On the whole the input we have had for ds from the NHS has been fantastic - when Virgincare took over the contract for children's services in our area, it was like falling into a black hole.

silentpool · 08/01/2021 04:53

@Domino20, wider budgetary expenditure aside, it's expensive for what you receive as a "consumer" so it's hardly value for money. I think I only managed to get a dentist appointment in 2020. My GP was not taking face to face appointments from March onwards. So now I've moved back to Australia, I have gone and caught up on my healthcare, having missed all regular appointments and a much needed asthma check. No waiting time here for my appointments, no postcode lottery, it comes across as easy to access and fair in its provision. I think the system needs to be overhauled as when you compare it to other countries, it's an overwhelmed mess and because it's "free", we are expected to be grateful.

EmmanuelleMakro · 08/01/2021 05:04

Your poor DS and gf!
Contact Daily Mail? Tweet your MP?

RhapsodyandAshe · 08/01/2021 05:46

Good luck to you all, hope today's appointment is the beginning of the end. Horrible situation to be in.

Micsays · 08/01/2021 06:17

I almost died in childbirth in the UK thanks to the NHS. I moved back to Australia a few weeks later because it was all so diabolical...I never understood this weird admiration Brits have for their health system. All countries have them, some better yours and they don’t clap and carry on about it..It is just because it’s free (not really, but you know what I mean). Cause I reckon a lot of people would prefer a user pays system and get better service. Or at least start charging Heath tourists for their treatment. The amount of patients at St Mary’s who got off the Heathrow express at Paddington Station used to astound me.

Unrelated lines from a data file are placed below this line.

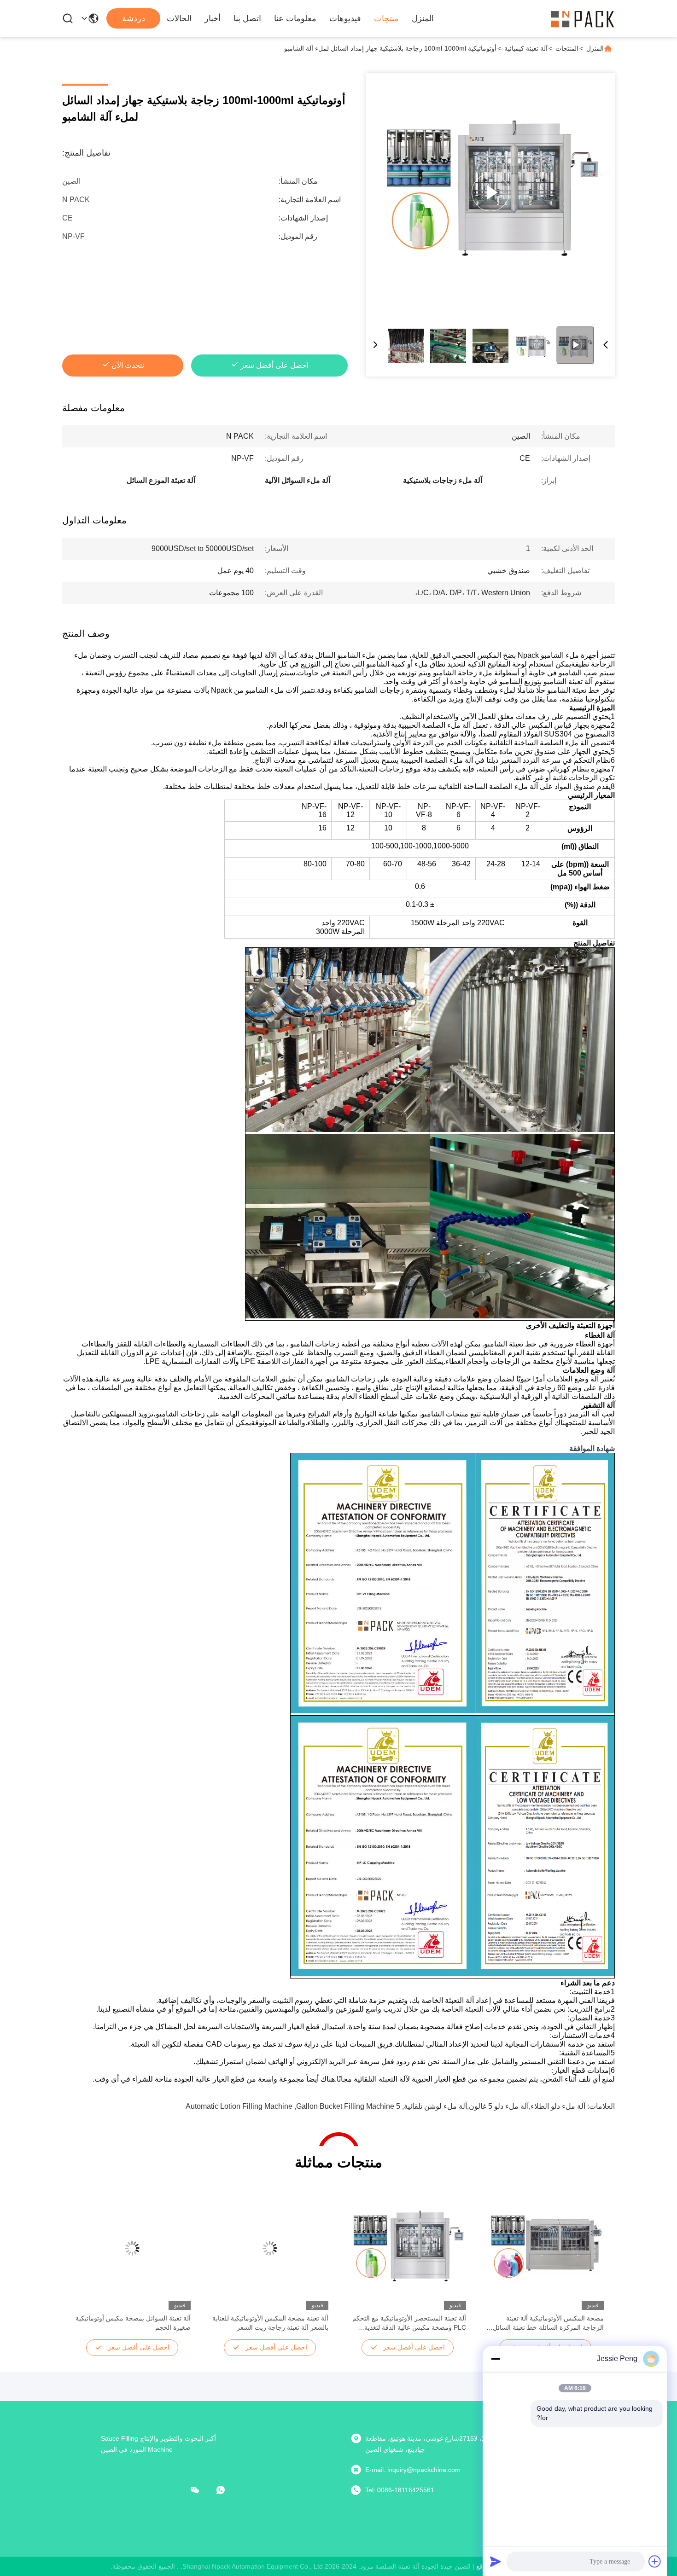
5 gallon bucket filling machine (348, 2106)
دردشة (133, 18)
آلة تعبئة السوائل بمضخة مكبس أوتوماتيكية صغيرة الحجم (133, 2323)
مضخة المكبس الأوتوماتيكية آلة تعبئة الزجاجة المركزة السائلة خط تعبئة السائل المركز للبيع (548, 2323)
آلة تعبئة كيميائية (526, 48)
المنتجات (566, 48)
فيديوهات (345, 18)
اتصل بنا (247, 18)
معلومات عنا (295, 18)
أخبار (212, 18)
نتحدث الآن (127, 365)
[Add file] (654, 2561)
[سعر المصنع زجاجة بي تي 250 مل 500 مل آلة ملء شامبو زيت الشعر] (490, 192)
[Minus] (495, 2358)
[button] (591, 2264)
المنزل (423, 18)
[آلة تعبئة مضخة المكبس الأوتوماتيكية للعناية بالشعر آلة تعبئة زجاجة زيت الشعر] (269, 2248)
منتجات (386, 18)
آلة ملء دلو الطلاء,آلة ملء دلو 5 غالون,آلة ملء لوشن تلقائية (494, 2106)
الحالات (179, 18)
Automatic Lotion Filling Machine (239, 2106)
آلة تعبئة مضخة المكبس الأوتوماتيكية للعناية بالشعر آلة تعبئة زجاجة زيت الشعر (270, 2323)
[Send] (495, 2561)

WinstonWolf · 08/01/2021 06:22

This isn't just a Covid related issue. Treatment pathways for back pain have been difficult and long for at least the nine years I've been navigating them.

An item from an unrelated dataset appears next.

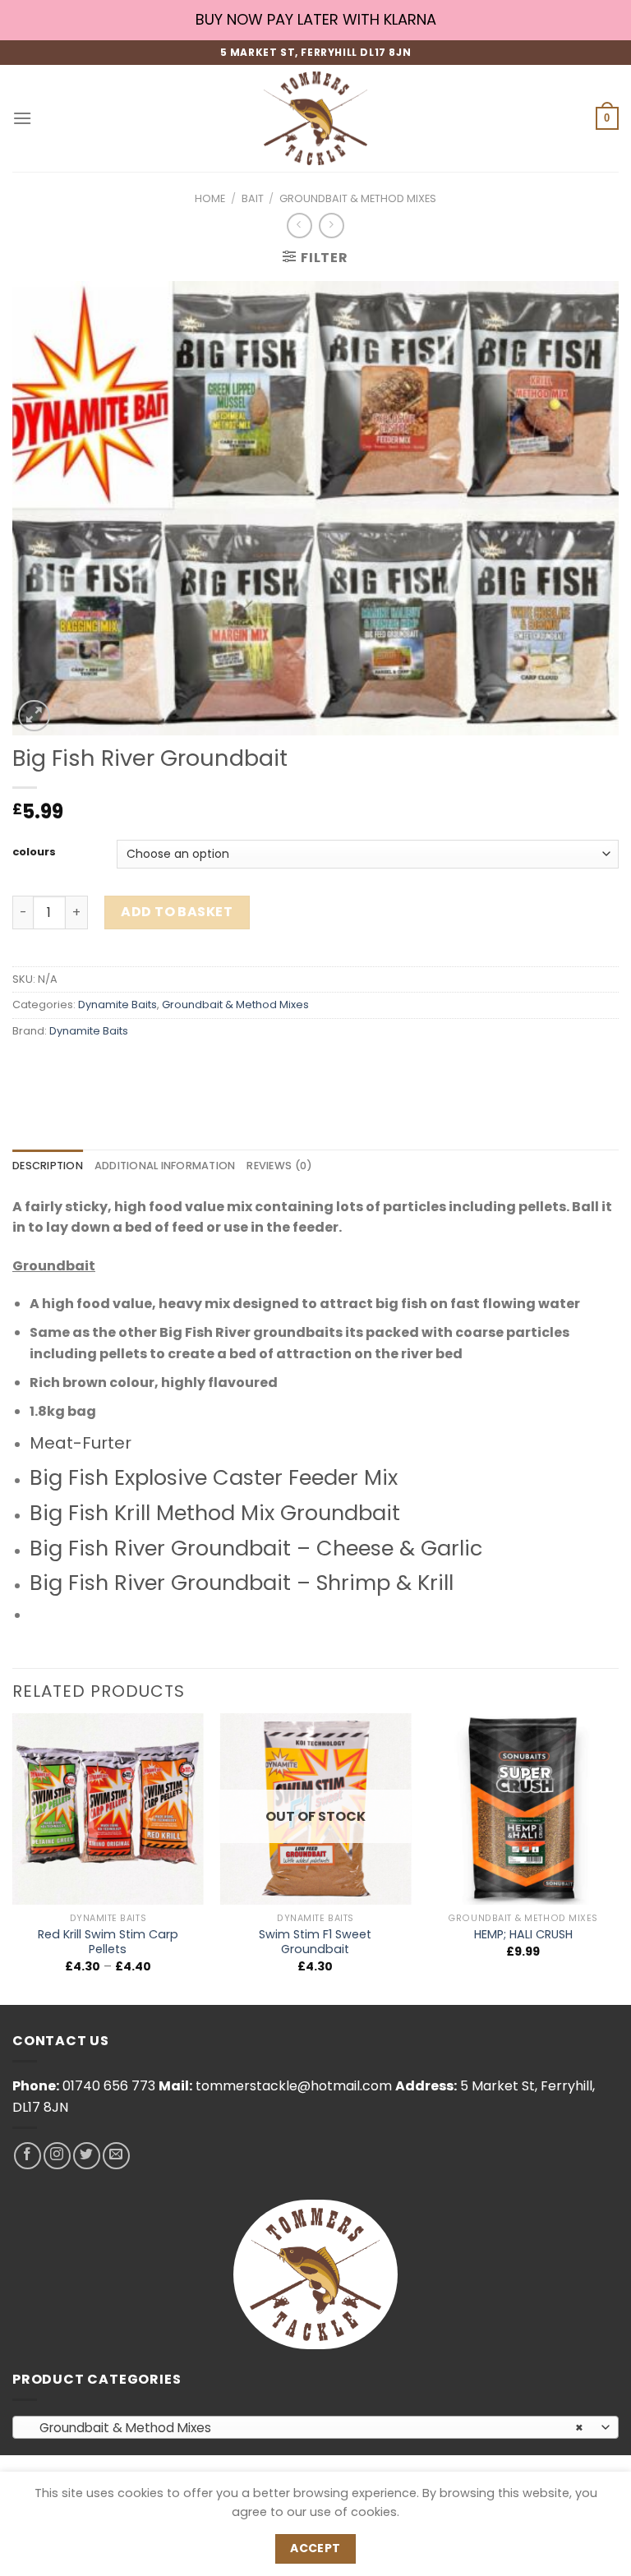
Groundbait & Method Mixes (357, 198)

I should be having spinal injections multiple times a year, and it'll be a year next month since I last had them. I dread to think how much longer it will be until things restart. They certainly do not work for everyone however, and are not a magical cure all.

I would strongly recommend doing all of the physio religiously, and also undertaking all of the non-medication suggestions offered on this thread eg. Heat, TENS machine etc

A quick google of chronic pain should give you some info to read. There's so much more to it than just being given a pill and it goes away (like you could for a mild headache). Certain things can make pain worse, such as not sleeping well, hormones etc. And some of it can be helped by a change in mindset (as BS as that sounds). Getting her to aim for a more manageable pain level, rather than zero pain, might help her reframe it in her mind, and might give her a different appreciation of the medication. For the longest time I was assuming they (opiates) would take away my pain, but actually they just took me to a different place mentally than where the pain was (if that makes any sense?)

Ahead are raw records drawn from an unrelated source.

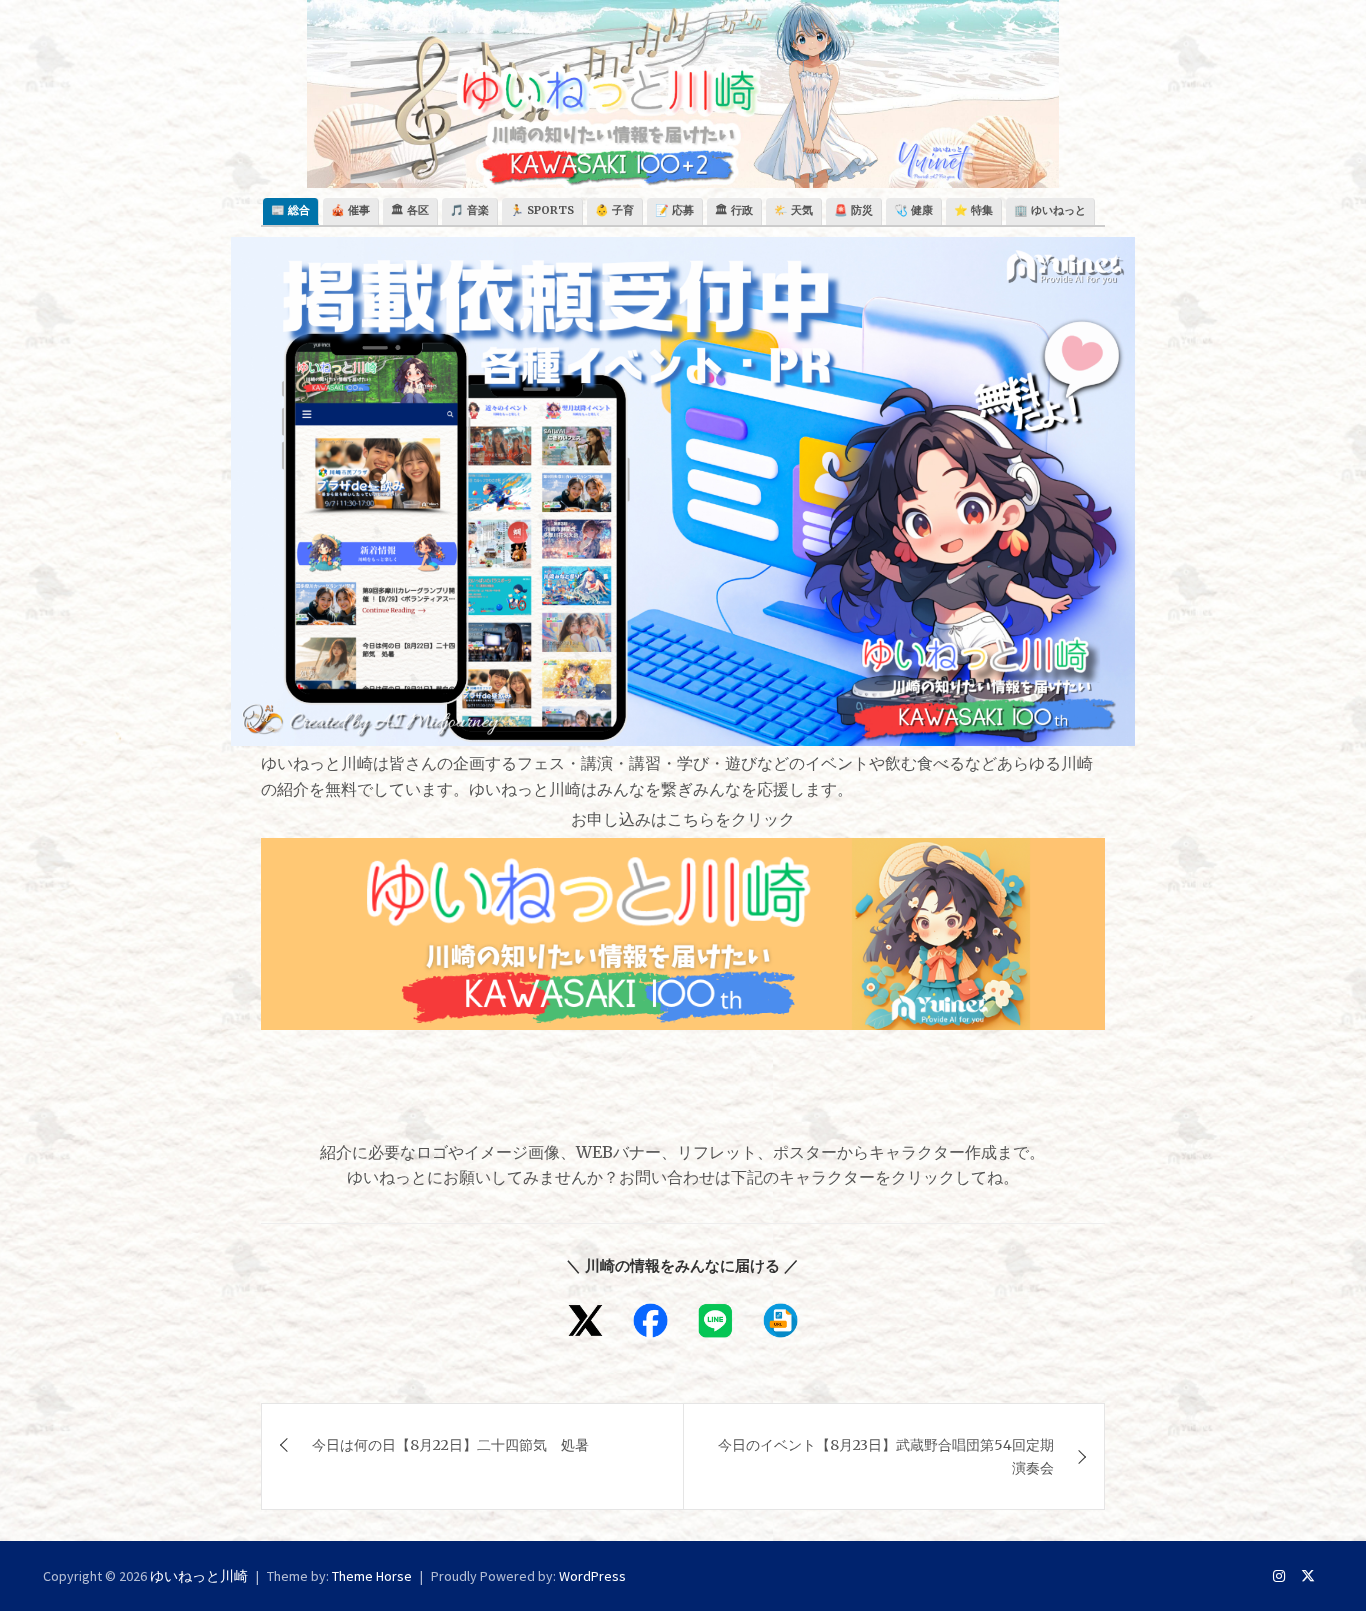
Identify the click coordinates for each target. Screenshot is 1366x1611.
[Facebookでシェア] (650, 1320)
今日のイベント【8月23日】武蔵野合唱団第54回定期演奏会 (886, 1456)
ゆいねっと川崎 (199, 1576)
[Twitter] (1308, 1576)
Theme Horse (372, 1576)
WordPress (592, 1576)
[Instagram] (1279, 1576)
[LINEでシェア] (715, 1320)
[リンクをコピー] (780, 1320)
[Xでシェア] (585, 1320)
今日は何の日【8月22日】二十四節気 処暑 (450, 1445)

I got through the first few weeks after fracturing my spine by watching The West Wing in its entirety. Was so out of it on meds that I couldn't recount the plot afterwards, but it gave me something to just focus on.

As a pp has said, scans are done and reported online, and both hospitals should have access to the same system to view the report. I hope that she isn't waiting too long to see a neurosurgeon.